At their worst, learned societies are dismal, tiny, unrepresentative bodies. In such circumstances, they fail to win the confidence of researchers in their respective discipline in the two activities by which they can in principle best distinguish themselves: their meetings and their publications. At their best, on the other hand, learned societies win allegiance and catalyse coherence through conferences and publications that are lively, authoritative and widely attended or read. That success, especially if enhanced by strong profits from society journals, leaves them well placed to support the professional development of members and also, through their ability to advocate on behalf of a large national proportion of a particular scientific discipline, achieve clout in science politics.
Many US societies have that stature. Regarded enviously in other countries, those such as the American Society for Neuroscience, American Geophysical Union and American Physical Society provide services that attract strong membership from other countries — a feat that even the best of their equivalent bodies abroad find difficult, to say the least.
But who are the equivalents elsewhere? In Europe the answer is, as usual, less than straightforward. The lack of international clout of societies in individual countries and the pursuit of a European vision have led researchers to form societies at the European level, with decidedly mixed and — in comparison with the United States — typically lacklustre results. The success of neuroscientists in setting up a strong association (see page 614) is therefore good news. It also represents a model that other European ventures would do well to note.
One strength of the new body is that national societies have proved willing to modify their activities significantly in order to give the European Neuroscience Association space in which to fulfil itself. Just as importantly, the society is a federation of the national societies. Some European societies have adopted a mixed approach, simultaneously encouraging individual membership while also serving (and taking money from) the national bodies. That approach leads to the temptation to provide services, such as members' magazines, that are intended to assert the identity and role of the society. Unfortunately, they end up costing a high proportion of the society's budget while achieving poor results due to inadequate resources. Thus the society and its members get the worst possible deal. Much better, if it can, for a European society to publish a revenue-earning journal, if necessary replacing several national journals in the process.

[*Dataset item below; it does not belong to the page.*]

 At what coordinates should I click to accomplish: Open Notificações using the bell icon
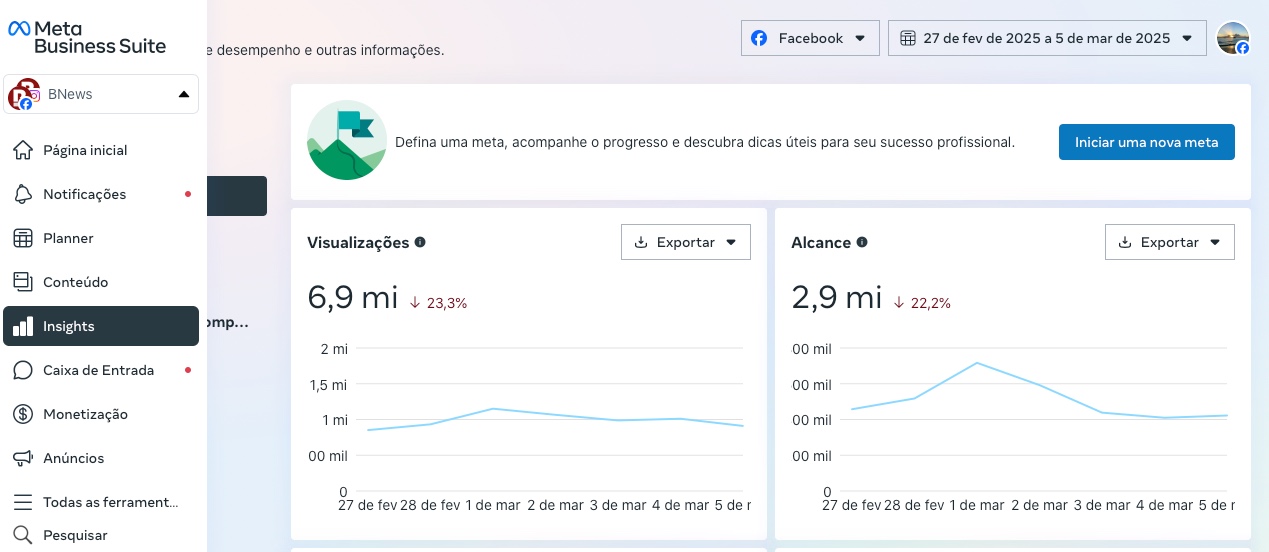click(23, 194)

By such demarcation, strong, representative national societies can then be left to do what they do best — foster young scientists' development at national meetings, and represent their disciplines at the national level. Against the wishes of many smaller countries, Europe is stuck fast in a stable if undesirable situation lacking any coherent policy of transnational coordination in basic and strategic research — despite (or partly because of) the European Commission. National funding agencies jealously preserve their independence. In the circumstances, national societies' roles in promoting their members' interests continue to be important.

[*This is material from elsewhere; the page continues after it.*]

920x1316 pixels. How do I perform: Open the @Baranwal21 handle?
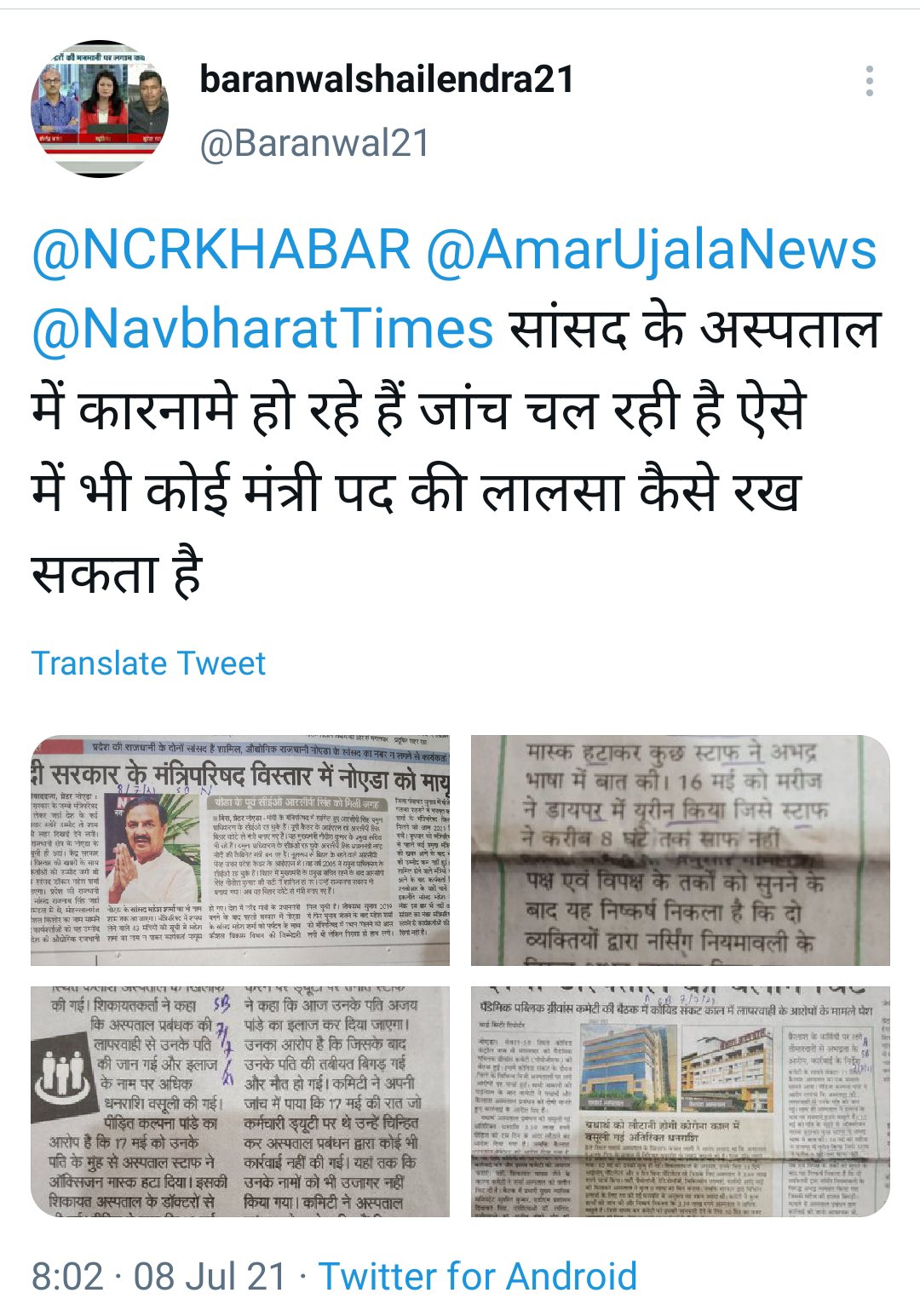[x=315, y=142]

But whether the national societies like it or not, US societies prefer to operate with a partner at the European level, as do international agencies. Through its meetings and through its institutional contacts, a strong European society can foster international collaboration within and beyond Europe, and can generate support for researchers in poorer European countries.

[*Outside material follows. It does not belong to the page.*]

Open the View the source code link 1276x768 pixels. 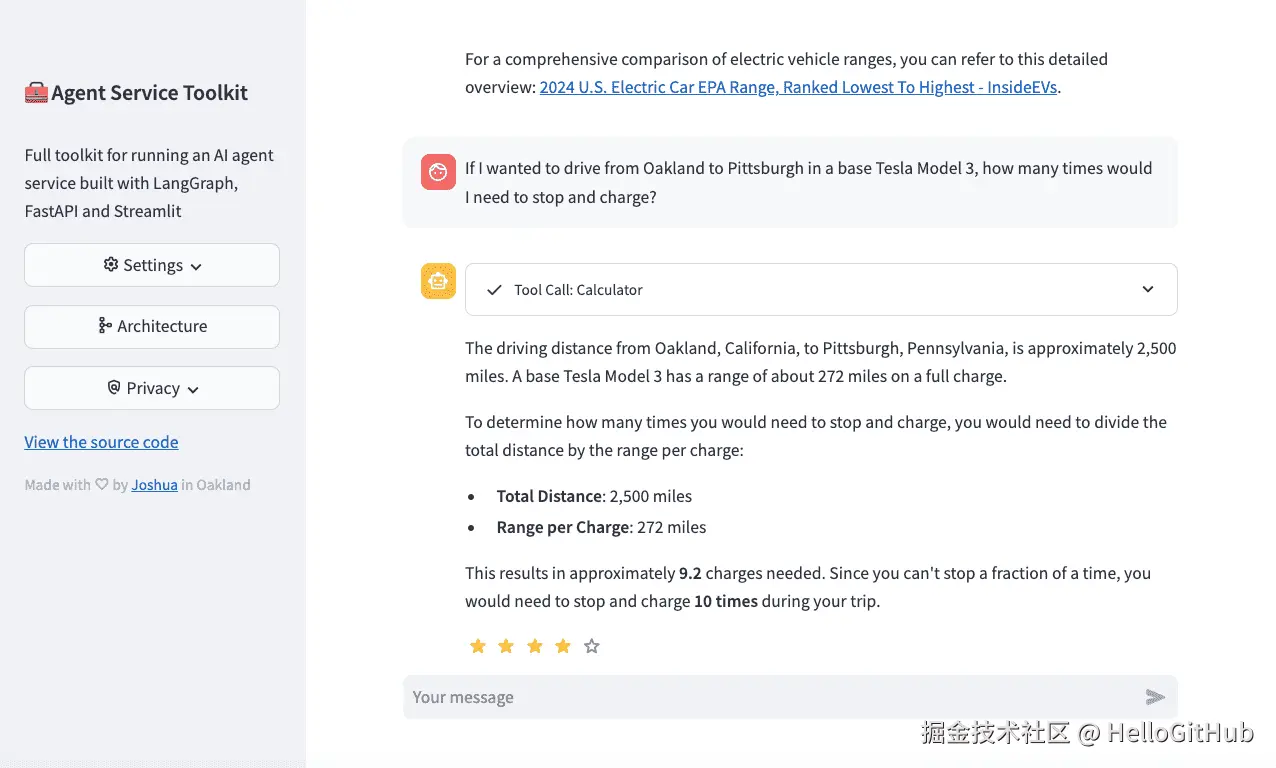[x=101, y=442]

In short, as long as there are some strong national societies in its discipline in Europe, a federated European society allows the community to get the best at both national and international levels. Those scientists, and those European societies, who strive rather towards an institution representing researchers as individual Europeans are living in a dream world in which there are European research councils, easy mobility of benefits and pensions, and harmonization of education and professional qualifications. Europe's science would do better in such circumstances, and strong European societies can only help hasten that day, but the vision is still a distant one.